The DEPUTY CHAIRMAN- Order! The only thing we are concerned about is a misrepresentation that may have occurred in the Parliament this morning, not what occurred on a radio session.

Mr BRYANT:
Wills

- Mr Deputy Chairman, I too wish to make a personal explanation.

The DEPUTY CHAIRMAN - Order! Does the honourable member claim to have been misrepresented?

Mr BRYANT:

– Yes. The honourable member for Mallee misrepresented me too. During the course of his oration he said I would raise objections to factories in my electorate being moved out. He might recall that in the debate on the Commonwealth Clothing Factory, which was moved into my electorate, I suggested that it should not be moved there. The last thing we want to do is to crowd more people into my electorate. I can understand them coming there; they want good representation in this place. 1 have never tried to operate in the way the honourable member has suggested.

Mr BERINSON:
Perth

– Forrest Place, Perth, will be known by many members of this place who have spoken at the distinctive lunch hour open air meetings which are held there during every election campaign. Along the entire eastern boundary of Forrest Place is Padbury Building, a structure built on Commonwealth land in 1925 under a 50-year land lease which expires in less than 3 years - on 6th May 1975, to be exact. It was most disturbing to read Press reports in March this year to the effect that Padbury Building was to be demolished and its site redeveloped for the Postmaster-General’s Department. Those reports were subsequently confirmed by the Minister for the Interior (Mr Hunt) on 16th May in reply to my question on notice No. 5605, though I regret to say that a request to the PostmasterGeneral (Sir Alan Hulme) 3 months ago for some detail on the matter has still not produced a substantive reply. Given that delay, I think the least I am entitled to suggest is that whatever use the Postmaster-General envisages for this area can hardly be an urgent one.

There is no doubt that Padbury Building should be demolished. It is old, undistinguished architecturally, and both uneconomic and inappropriate for the central site it occupies. The question, therefore is not whether the building should go but what should replace it. I urge on the Parliament the view that it should be replaced by nothing in a structural sense, that is, that it should be made available for public open space. As the Minister is aware, there is a long standing proposal to sink Perth railway station, which constitutes the northern boundary of Forrest Place, and to devote most of the land released by that project to a reserve for parks and gardens. After years of delay by previous governments, the present Western Australian Government is now proceeding with plans for that railway sinking and has sought the assistance of the Commonwealth to finance the project. In the overall plan of the area, however, it has always been envisaged that Padbury Building would be demolished and its land incorporated into Forrest Place to provide a plaza and assembly place for public purposes. This, in turn would blend with and create an outstanding frontage to the cultural centre which is also being developed in this area, but cut off from the city for the time being by the railway.

- [DATA SHOWN]

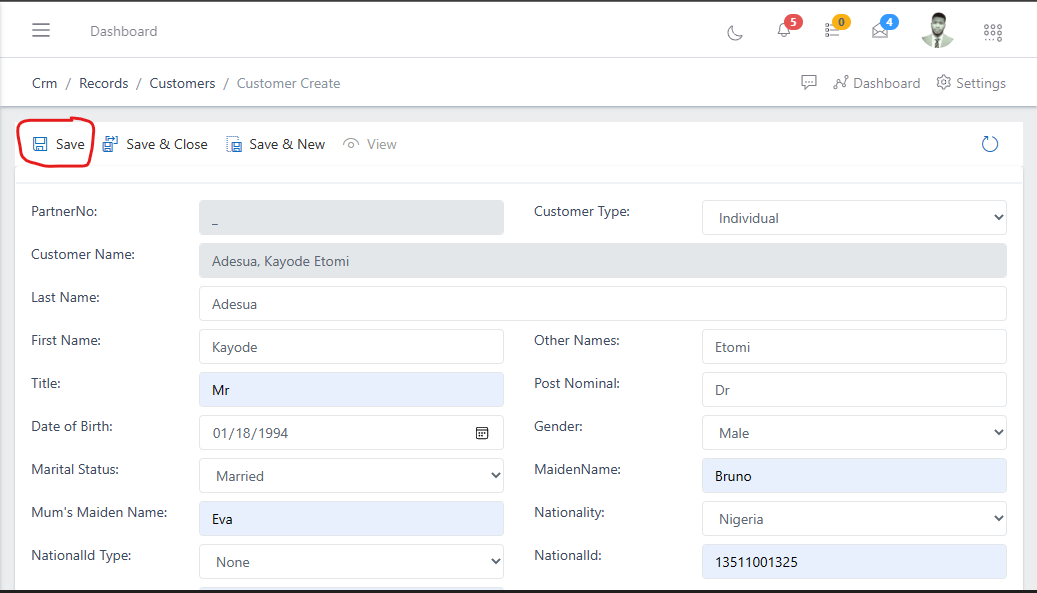Image resolution: width=1037 pixels, height=593 pixels.
Task: Click the refresh icon on the form toolbar
Action: [x=989, y=143]
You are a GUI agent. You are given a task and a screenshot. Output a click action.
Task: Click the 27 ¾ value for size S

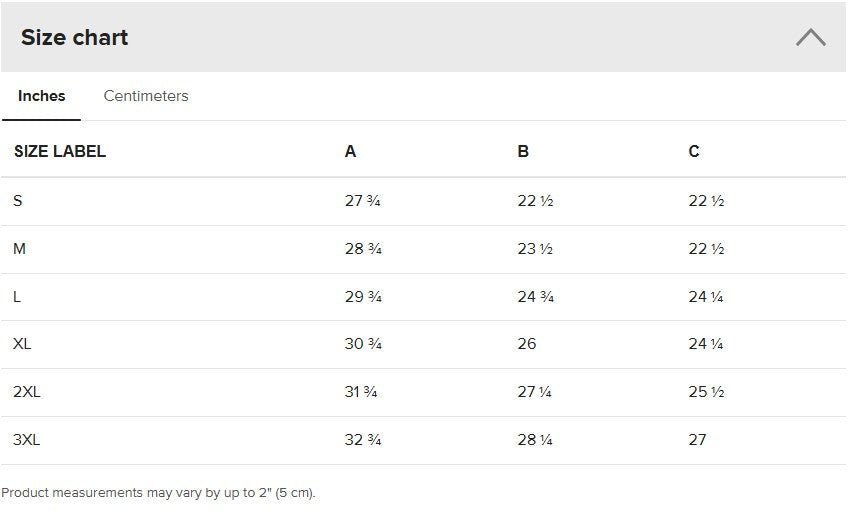coord(363,201)

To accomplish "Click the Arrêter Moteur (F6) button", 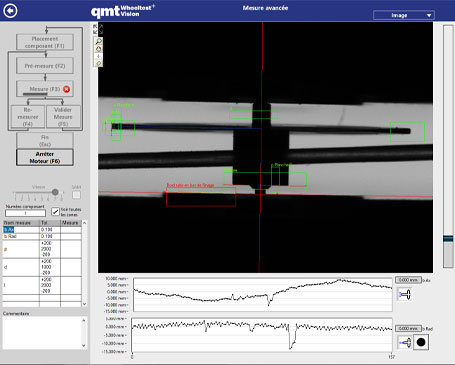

- [WORK ORDER] Reproduce the debate transcript from "- Mr Deputy" to "have been misrepresented?", inclusive. Rely only on the debate transcript, not on the records.

- [THE COMPLETED TASK]
- Mr Deputy Chairman, I too wish to make a personal explanation.

The DEPUTY CHAIRMAN - Order! Does the honourable member claim to have been misrepresented?